Any sort of separation was an amputation.

  But he was Rígfénnid Fíanna. He put on his sternest face, had his weapons sharpened, and he and his men prepared to march off to war on a day of driving rain. Usually, Erin’s rains were soft; this one was like hurled lances. Carrying Oisin, Sive followed Finn as far as the gateway, though the rain drenched them both within moments.

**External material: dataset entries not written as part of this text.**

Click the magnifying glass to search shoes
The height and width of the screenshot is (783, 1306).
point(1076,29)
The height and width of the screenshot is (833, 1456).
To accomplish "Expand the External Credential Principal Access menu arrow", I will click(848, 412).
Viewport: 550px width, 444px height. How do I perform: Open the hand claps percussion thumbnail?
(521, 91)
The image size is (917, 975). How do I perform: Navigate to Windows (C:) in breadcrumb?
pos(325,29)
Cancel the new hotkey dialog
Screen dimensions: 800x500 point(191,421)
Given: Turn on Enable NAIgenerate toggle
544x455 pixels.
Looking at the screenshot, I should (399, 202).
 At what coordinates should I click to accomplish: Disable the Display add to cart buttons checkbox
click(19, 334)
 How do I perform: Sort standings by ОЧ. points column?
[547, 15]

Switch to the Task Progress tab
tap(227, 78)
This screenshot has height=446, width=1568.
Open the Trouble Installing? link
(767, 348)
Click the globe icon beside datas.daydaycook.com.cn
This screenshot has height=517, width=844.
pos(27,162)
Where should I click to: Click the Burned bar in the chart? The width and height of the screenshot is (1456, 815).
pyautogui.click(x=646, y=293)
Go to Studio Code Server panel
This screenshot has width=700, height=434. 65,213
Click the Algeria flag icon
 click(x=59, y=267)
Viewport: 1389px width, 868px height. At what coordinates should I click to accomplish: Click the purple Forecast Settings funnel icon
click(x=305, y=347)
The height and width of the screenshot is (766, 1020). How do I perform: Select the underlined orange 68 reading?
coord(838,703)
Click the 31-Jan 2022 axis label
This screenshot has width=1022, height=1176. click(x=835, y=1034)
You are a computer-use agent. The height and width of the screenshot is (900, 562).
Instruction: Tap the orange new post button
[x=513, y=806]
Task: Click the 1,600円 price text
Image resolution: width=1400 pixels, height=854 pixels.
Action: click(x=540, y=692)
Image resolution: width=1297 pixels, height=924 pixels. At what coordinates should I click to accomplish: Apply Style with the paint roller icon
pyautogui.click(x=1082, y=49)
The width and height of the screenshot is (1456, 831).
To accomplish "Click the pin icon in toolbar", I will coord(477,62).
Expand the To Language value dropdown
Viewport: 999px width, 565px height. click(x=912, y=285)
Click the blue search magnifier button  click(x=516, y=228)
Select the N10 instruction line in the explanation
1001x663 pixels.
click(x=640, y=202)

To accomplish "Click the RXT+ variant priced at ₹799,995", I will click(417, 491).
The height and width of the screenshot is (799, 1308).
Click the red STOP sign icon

  “Go back,” Finn told her. “You might make yourself sick.”

  Sive merely laughed. “And how could rain hurt me? Water is holy, and sweet. Water on my head will do me no harm—nor Oisin either.”

  “Go back,” Finn repeated, the words strangely thick in his throat. He was suddenly afraid he could not march away at all, not if she persisted in standing there where he could see her.

  She read the pain in his eyes and understood without words. Smiling, she stepped back inside the gateway. But her voice floated out to him. “I wish I were one of your hounds so I could go with you,” she called.

  Finn walked blindly through the rain, and all the moisture on his cheeks did not come from the clouds. Bran and Sceolaun were at his heels, but it was not enough.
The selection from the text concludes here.